Представив, сколько времени придется трудиться Ярагашу и сколько уколов шипов предстоит перенести девушкам, Гани испытал острый приступ беспокойства. Как это он раньше не подумал, что Ярагашу, чтобы расписать только одну из невест, понадобится по меньшей мере полдня? И зачем, спрашивается, тогда остальных поить в это время Напитком грез?..

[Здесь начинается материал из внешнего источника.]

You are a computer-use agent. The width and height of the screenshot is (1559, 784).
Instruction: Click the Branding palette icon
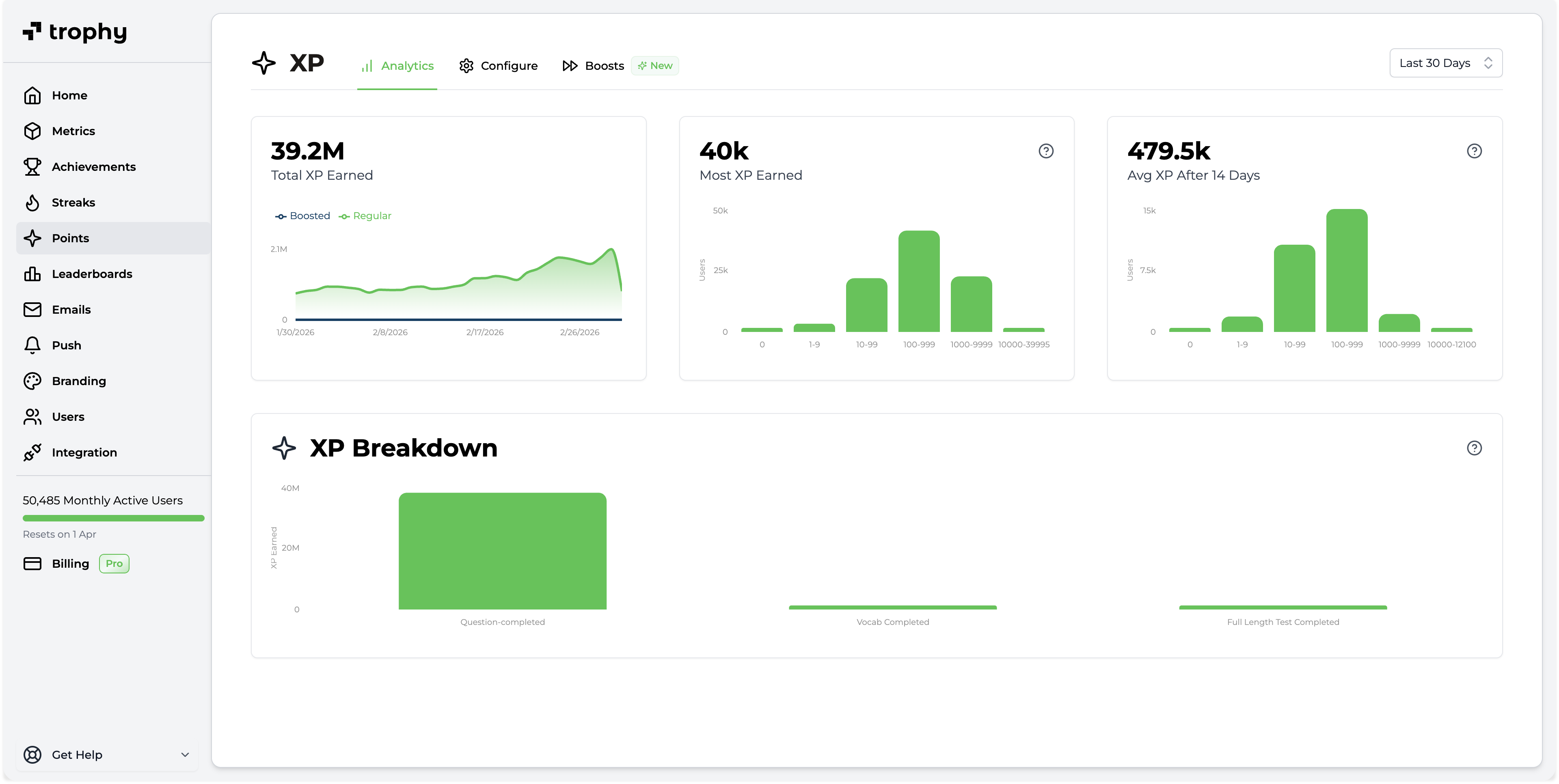tap(32, 381)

Гани уже собрался нарушить церемонию и переговорить с Ярагашем, прежде чем тот примется за дело, но тут два подвывавших Цембе старика выступив вперед, встали по обе стороны от мастера татуировки. В руках их оказались такие же, как у Ярагаша, дубинки, и вождь понял, что старейшины все предусмотрели и татуировка будет наноситься всем трем Невестам одновременно. Старики вслед за Ярагашем склонились к зеленым листам, выбирая инструменты, и вождь, мысленно воззвав к Нааму, чтобы тот надоумил этих новоявленных умельцев по крайней мере начать работу с ног, а не с лиц девушек, крепко зажмурил глаза, дабы не видеть того, что сейчас произойдет. Зубная боль, от которой он давно уже успел отвыкнуть, сделалась едва переносимой, и Гани мысленно пообещал себе, что, ежели у этих старцев что-нибудь пойдет не так, он им собственноручно головы посворачивает. И этой не ко времени и не к месту шустрой старушонке — в первую очередь. Разумеется, если Наам позволит им дожить до конца сезона дождей.
10
Полоска света, пробивавшаяся сквозь неплотно прикрытую крышку люка, становилась все ярче и ярче — наступил третий день плавания. Теперь Вивилана могла покинуть место своего добровольного заточения, не опасаясь, что «Морская дева» вернется в Аланиол, дабы доставить ее отцу. Если бы корабль принадлежал Хрису или был зафрахтован им одним, можно было бы не сомневаться, что он прикажет капитану повернуть назад. Но, помимо Странника, на «Морской деве» плыло не меньше дюжины купцов, везших товары в Аскул, и уж они-то, конечно, не захотят тратить свое драгоценное время на то, чтобы вернуть сумасбродную девчонку домой, откуда она так легкомысленно сбежала. Скорее всего, они пообещают друг другу приглядеть за Вивиланой, здоровью которой морская прогулка ничуть не повредит. А что касается возвращения, ответят они на протесты Хриса, так почему бы ей не посмотреть мир, раз уж она так к этому стремится? В Аланиол она вернется на первом же идущем туда корабле, а Верцелу это будет хорошим уроком — пусть приглядывает за своей дочерью получше. Вероятно, они даже будут рады ее появлению на судне — какое-никакое, а все же разнообразие.